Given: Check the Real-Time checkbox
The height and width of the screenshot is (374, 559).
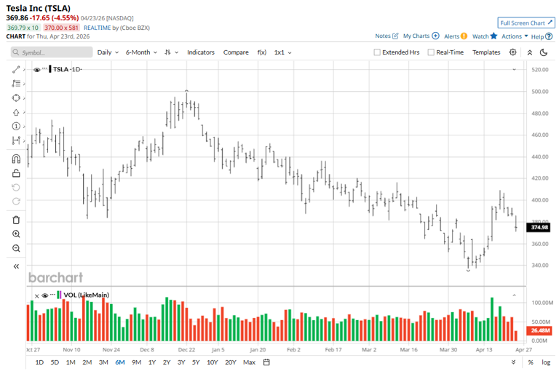Looking at the screenshot, I should [x=431, y=52].
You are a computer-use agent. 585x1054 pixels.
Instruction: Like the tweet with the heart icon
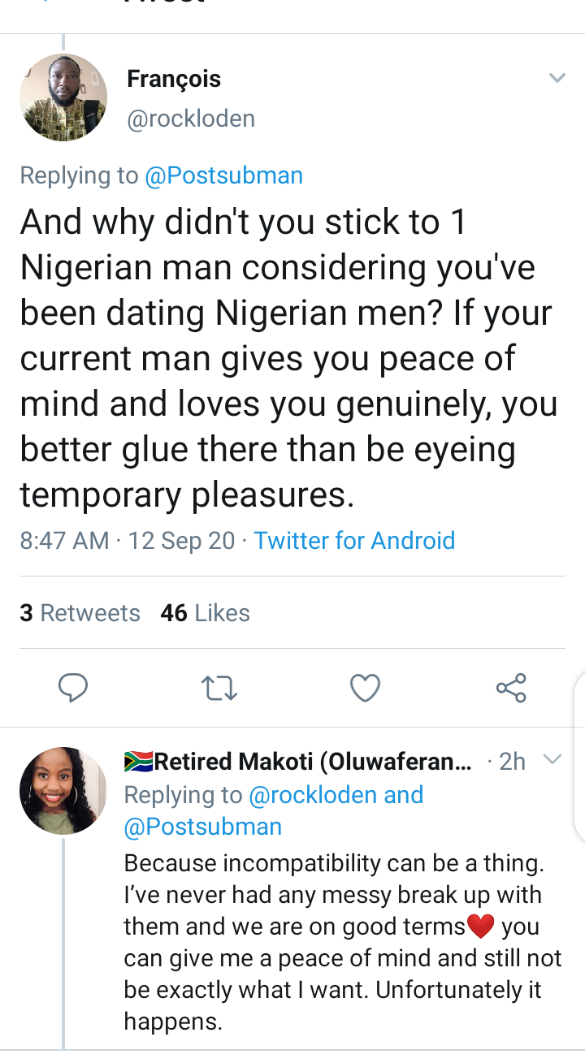365,689
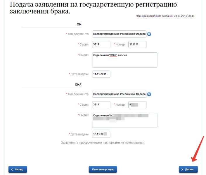Open Описание услуги service description
This screenshot has width=206, height=175.
(x=103, y=169)
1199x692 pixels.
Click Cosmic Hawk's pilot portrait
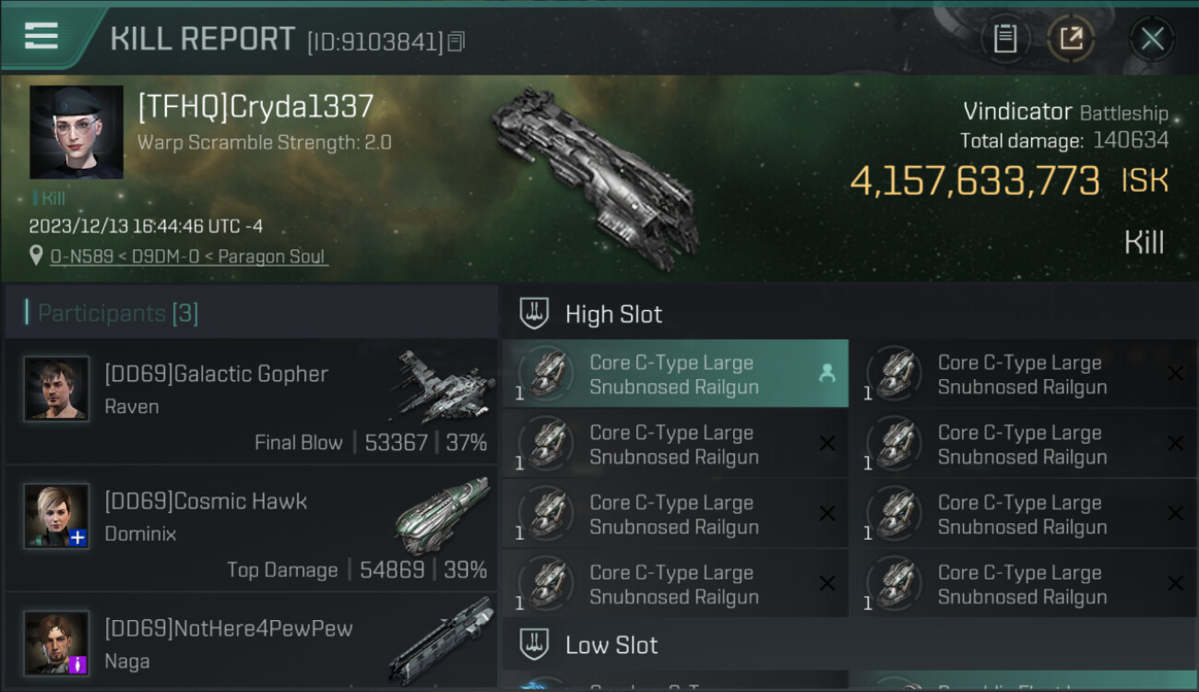[x=56, y=516]
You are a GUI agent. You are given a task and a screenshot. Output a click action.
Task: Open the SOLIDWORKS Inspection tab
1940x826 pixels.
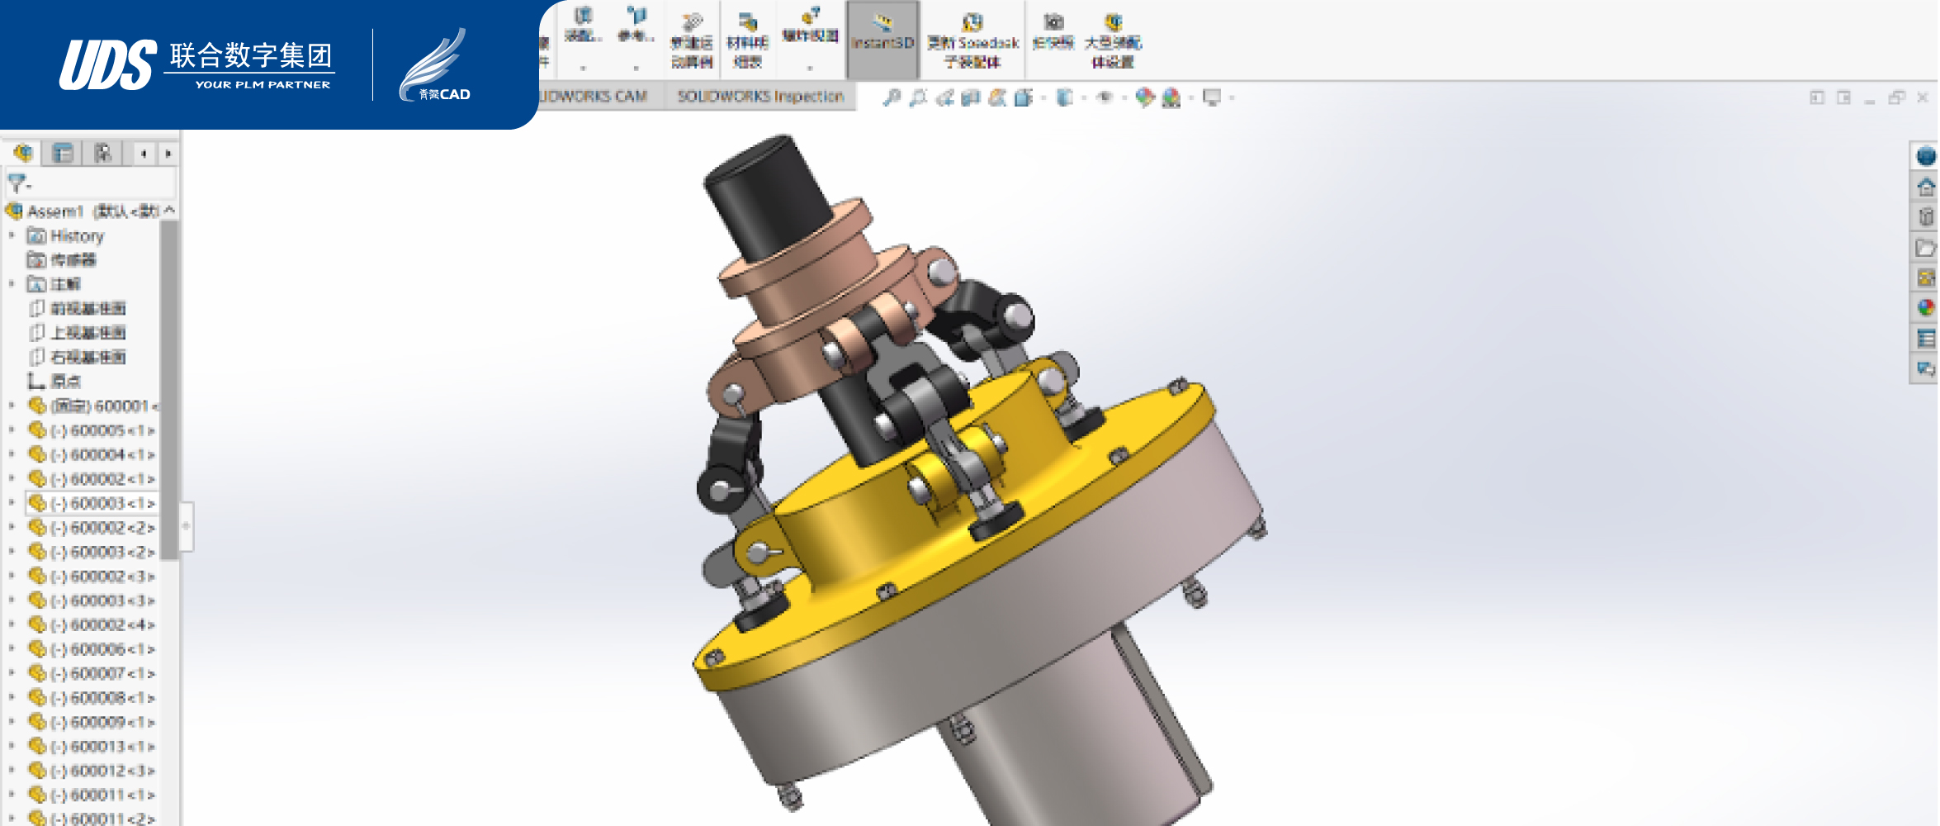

━━━━━━━━━━━━━━━━━━━━

* [Task brief] Restate, word for word, all of the material above, leaving out the images.

* [Finished task]
Given: Check the Real-Time checkbox
The height and width of the screenshot is (374, 559).
Looking at the screenshot, I should [x=431, y=52].
You are a computer-use agent. 585x1054 pixels.
Instruction: Like the tweet with the heart icon
365,689
Open Описание услуги service description
This screenshot has width=206, height=175.
(x=103, y=169)
1199x692 pixels.
Click Cosmic Hawk's pilot portrait
[x=56, y=516]
You are a GUI agent. You are given a task and a screenshot. Output a click action.
Task: Open the SOLIDWORKS Inspection tab
1940x826 pixels.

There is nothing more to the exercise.